In particular, zeolites have been used in two types of molecular sieving membranes: mixed matrix membranes and pure zeolite membranes. To fabricate a mixed matrix membranes, zeolite crystals are first dispersed in a polymer solution. The dispersion is then cast into a film or spun into a tubular hollow fiber. Since the membrane thickness is desired to be less than 1 micron, it is necessary to have submicron zeolite particles.
In pure zeolite membrane fabrication, zeolite crystals are first deposited as a “seed” coating on a porous substrate and then grown into a thin continuous layer known as a zeolite membrane. The porous substrate provides mechanical stability for the membrane. In this approach crystals with submicron size are also preferred because the seed coatings will then be tightly packed and of high quality. Further, membrane thickness is ideally about 0.5-5 microns.
Among the various zeolite materials, DDR is a pure silica (SiO2) zeolite. The dimensions of the molecular sieving pores of the DDR zeolite are 3.6×4.4 angstrom. Due to its relatively small pore size, DDR can be used to separate light gases, such as CO2 (kinetic diameter=3.3 angstroms) from CH4 (diameter=3.8 angstroms). Other advantages of DDR zeolites include high thermal stability and chemical resistance due to the pure silica composition.
DDR zeolite crystals were first synthesized in 19861 and the synthesis was further developed by several researchers2-4. These synthesis methods either take long time (9-25 days) or produce very large crystals (20 to 50 micrometers). DDR zeolite membranes were first reported in 20045 and the results showed that CO2/CH4 selectivity was 220 at 301° K with feed pressure of 0.5 MPa.

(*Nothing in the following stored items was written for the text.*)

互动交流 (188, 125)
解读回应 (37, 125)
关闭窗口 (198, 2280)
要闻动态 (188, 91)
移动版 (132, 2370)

However, there is no prior art on the synthesis of micron or nanometer sized DDR crystals, which are critical in fabricating high-quality membranes. In this disclosure, methods for synthesizing nanometer to micron size DDR zeolite crystals are described. Not only can the size and shape of the DDR crystal be controlled, but the synthesis time is significantly shortened. Thus, the methods and compositions described herein are a significant improvement on the prior art.